9. Another objection raised by Counsel for the Opposite Party was that the complainant filed this complaint to amend/modify/rewrite the concluded Agreement duly executed between the original allottee and the Opposite Party, purely to invoke jurisdiction of this Commission. It was further stated that the complainant was virtually inviting this Commission to assume powers conferred under the Civil Court and, therefore, this Commission did not have the jurisdiction to consider the present complaint. It may be stated here, that the complainant hired the services of the Opposite Party, for purchasing the unit, in question, in the manner, referred to above. According to Clause 11(a) of the Agreement, subject to force majeure conditions and reasons, beyond the control of the Opposite Party, it was to complete construction of the said Independent Floor within a period of twenty four months, from the date of execution of the same (Agreement). Section 2 (1) (o) of the Act, defines ‘service’ as under:-
“service” means service of any description which is made available to potential users and includes, but not limited to, the provision of facilities in connection with banking, financing insurance, transport, processing, supply of electrical or other energy, board or lodging or both, housing construction, entertainment, amusement or the purveying of news or other information, but does not include the rendering of any service free of charge or under a contract of personal service”
10. From the afore-extracted Section 2(1)(o) of the Act, it is evident that housing/construction, also comes within the definition of a service. In Narne Construction P. Ltd., etc. etc. Vs. Union Of India and Ors. Etc., II (2012) CPJ 4 (SC), it was held that when a person applies for the allotment of a building or site or for a flat constructed by the Development Authority and enters into an agreement with the Developer, or the Contractor, the nature of transaction is covered by the expression ‘service’ of any description. Housing construction or building activity carried on by a private or statutory body constitutes ‘service’ within the ambit of Section 2(1)(o) of the Act. Similar principle of law, was laid down, in Haryana Agricultural Marketing Board Vs. Bishambar Dayal Goyal & Ors. (AIR 2014 S.C. 1766). Under these circumstances, the complaint involves the consumer dispute, and the same is maintainable. Not only this, as stated above, Section 3 of the Act, provides an alternative remedy. Even if, it is assumed that the complainant has a remedy to file a suit in the Civil Court, the alternative remedy provided under Section 3 of the Act, can be availed of by him, as he falls within the definition of a consumer, as stated above. In this view of the matter, the objection of the Opposite Party, in this regard, being devoid of merit, must fail, and the same stands rejected.

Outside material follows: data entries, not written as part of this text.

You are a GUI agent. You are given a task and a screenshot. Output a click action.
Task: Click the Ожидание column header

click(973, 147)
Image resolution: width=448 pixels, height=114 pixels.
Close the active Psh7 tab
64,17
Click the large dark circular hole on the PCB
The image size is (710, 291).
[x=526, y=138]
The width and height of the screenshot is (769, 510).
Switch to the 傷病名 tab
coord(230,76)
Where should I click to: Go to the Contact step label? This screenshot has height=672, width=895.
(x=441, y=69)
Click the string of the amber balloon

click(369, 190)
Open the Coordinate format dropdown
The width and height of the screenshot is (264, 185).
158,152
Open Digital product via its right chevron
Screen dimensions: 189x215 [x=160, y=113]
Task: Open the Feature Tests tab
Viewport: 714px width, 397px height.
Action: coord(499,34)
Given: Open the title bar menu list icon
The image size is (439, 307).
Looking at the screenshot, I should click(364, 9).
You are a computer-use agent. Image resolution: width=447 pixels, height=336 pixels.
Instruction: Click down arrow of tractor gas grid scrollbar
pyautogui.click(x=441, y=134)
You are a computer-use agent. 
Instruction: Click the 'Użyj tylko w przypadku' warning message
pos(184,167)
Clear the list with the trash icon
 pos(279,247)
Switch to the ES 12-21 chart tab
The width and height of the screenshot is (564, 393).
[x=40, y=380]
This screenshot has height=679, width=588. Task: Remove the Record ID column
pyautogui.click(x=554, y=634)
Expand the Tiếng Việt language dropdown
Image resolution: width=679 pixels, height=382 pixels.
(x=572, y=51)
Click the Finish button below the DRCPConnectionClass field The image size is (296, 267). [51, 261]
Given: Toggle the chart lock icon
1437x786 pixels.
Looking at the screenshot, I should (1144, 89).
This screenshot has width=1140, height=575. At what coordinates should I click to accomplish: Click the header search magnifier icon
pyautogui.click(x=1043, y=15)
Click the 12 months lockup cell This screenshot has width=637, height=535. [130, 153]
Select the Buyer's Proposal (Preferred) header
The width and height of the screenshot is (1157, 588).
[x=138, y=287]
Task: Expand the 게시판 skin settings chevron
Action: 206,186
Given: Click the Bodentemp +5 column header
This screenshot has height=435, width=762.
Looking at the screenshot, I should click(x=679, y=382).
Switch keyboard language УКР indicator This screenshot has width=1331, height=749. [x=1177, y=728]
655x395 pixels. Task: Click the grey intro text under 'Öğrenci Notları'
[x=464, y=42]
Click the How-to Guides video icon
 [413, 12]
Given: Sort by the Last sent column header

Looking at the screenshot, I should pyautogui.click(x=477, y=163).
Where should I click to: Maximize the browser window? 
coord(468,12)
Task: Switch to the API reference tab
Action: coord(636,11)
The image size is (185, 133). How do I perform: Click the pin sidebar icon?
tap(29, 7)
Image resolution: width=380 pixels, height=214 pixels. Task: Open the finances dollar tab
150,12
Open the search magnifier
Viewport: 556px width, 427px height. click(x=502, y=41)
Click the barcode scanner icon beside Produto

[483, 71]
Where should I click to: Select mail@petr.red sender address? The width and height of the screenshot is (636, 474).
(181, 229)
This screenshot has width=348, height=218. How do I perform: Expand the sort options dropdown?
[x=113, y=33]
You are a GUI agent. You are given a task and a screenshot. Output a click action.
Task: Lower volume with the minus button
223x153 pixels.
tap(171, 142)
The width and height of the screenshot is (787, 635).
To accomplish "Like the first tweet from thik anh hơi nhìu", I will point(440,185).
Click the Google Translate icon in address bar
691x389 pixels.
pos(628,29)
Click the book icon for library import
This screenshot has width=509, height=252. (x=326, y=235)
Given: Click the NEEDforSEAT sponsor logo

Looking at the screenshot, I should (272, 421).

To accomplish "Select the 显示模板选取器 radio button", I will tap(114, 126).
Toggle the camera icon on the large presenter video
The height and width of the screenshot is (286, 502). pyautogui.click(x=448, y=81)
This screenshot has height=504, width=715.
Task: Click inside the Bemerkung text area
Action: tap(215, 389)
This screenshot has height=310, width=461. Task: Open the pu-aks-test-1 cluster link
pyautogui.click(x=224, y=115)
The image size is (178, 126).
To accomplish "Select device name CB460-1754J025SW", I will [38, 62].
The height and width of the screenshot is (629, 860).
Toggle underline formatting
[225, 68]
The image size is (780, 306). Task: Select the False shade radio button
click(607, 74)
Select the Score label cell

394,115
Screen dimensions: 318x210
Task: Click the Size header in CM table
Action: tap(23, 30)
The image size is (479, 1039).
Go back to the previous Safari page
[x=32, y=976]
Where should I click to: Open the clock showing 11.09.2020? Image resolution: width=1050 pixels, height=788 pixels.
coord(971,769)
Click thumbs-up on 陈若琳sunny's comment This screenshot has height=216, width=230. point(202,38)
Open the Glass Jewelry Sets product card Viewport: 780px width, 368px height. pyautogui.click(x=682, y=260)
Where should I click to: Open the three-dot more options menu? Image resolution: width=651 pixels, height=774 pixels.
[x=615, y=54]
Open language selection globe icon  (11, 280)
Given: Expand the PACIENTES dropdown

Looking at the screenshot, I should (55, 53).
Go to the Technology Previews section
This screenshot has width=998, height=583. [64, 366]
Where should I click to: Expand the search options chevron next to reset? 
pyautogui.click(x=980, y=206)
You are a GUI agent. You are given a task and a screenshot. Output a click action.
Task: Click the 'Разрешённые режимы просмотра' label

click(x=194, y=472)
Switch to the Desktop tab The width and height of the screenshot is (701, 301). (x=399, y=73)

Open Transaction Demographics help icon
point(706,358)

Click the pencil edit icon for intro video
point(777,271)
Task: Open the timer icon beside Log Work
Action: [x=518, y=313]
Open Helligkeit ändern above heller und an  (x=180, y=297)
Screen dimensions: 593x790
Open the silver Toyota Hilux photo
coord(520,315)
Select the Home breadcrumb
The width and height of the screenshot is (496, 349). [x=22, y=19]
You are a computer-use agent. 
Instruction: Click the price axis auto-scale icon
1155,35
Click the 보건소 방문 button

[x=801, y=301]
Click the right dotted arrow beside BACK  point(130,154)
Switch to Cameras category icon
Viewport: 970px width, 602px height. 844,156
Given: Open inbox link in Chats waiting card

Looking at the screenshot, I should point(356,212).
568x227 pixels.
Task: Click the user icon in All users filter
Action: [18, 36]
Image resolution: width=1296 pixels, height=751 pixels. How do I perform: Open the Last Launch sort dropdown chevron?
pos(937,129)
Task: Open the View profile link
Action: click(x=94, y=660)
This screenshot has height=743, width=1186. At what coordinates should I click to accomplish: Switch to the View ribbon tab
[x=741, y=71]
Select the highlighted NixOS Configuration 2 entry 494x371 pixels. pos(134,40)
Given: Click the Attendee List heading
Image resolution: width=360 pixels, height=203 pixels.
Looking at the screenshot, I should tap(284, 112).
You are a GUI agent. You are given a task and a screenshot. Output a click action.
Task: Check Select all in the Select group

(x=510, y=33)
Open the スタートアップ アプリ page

11. The next question, which falls for consideration, is, as to whether there was delay in offering possession, on account of which, the complainant is entitled to refund of the amount deposited by him with interest or not. Clauses 11(a) and 11(b) of Independent Floor Buyer’s Agreement dated 27.06.2011 (Annexure C-7), being relevant, are extracted hereunder:-
“11(a) Schedule for possession of the said Independent Floor:-
The Company based on its present plans and estimates and subject to all just exceptions, endeavors to complete construction of the said Independent Floor within a period of twenty four (24) months from the date of execution of the Agreement unless there shall be delay or failure due to Force majeure conditions and due to reasons mentioned in Clause 11(b) and 11(c) or due to failure of Allottee to pay in time the Total Price and other charges, taxes, deposits, securities etc and dues/payments or any failure on the part of the allottee to abide by all or any of the terms and conditions of this Agreement.
11(b) Delay due to reasons beyond the control of the company:-
If the possession of the Said Independent Floor is delayed due to Force Majeure conditions, then the company shall be entitled to extension of time for delivery of possession of the said Independent Floor. The Company during the continuance of the Force Majeure reserves the right to alter or vary the terms and conditions of the Agreement or if the circumstances so warrant, the Company may also suspend the development for such period as is considered expedient and the Allottee shall have no right to raise any claim compensation of any nature whatsoever for or with regard to such suspension.”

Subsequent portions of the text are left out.